La experiencia sería estéril si no fuera compartida, y así las voces se suman para alumbrar el saber de un pueblo, su mejor esperanza.
Según vamos caminando dejamos la impronta de nuestros testimonios, que son como señales que nos permiten volver sobre nuestros pasos, y así reencontrarnos con nuestro origen y nuestras raíces, aquellas que un día nos hicieron despertar.
Aunque no todo pasado tiene un ayer, y así me propongo fijar la mirada en el inicio de un pueblo, que tuvo la luz como razón de ser, como causa primera y fin postrero de la existencia.
Es bueno saber de dónde vienen las palabras que hoy damos por entendidas, pero que no siempre existieron. Y es bueno ir llenando los vacíos de una sociedad olvidadiza, ya sea por un simple ejercicio de justicia y perdón.

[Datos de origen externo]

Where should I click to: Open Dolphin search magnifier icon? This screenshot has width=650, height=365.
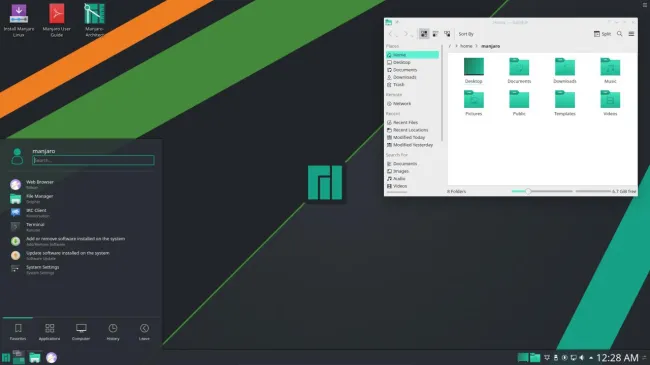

Toda vez la sociedad conozca sus ancestros podrá fijar una trayectoria, y evolucionar hacia su naturaleza mayor, el bienestar.
El camino, la experiencia, va forjando nuestra identidad, y al cabo de unas etapas, la identidad nos hace diferentes. Entonces leemos el libro de las estrellas en espera de que nos muestre un camino, un lugar de encuentro, un refugio que nos resguarde del frío.
Entonces, elevamos nuestro espíritu, y la luz de la condición humana se exhibe en todo su esplendor, y nos envuelve con sus beneficios. Solo un pueblo que busca la paz se sincera con su destino. El caso contrario es la miseria, el abandono de nuestros hijos e hijas.
De momento, dejemos que la luz de una vela ilumine el especio infinito.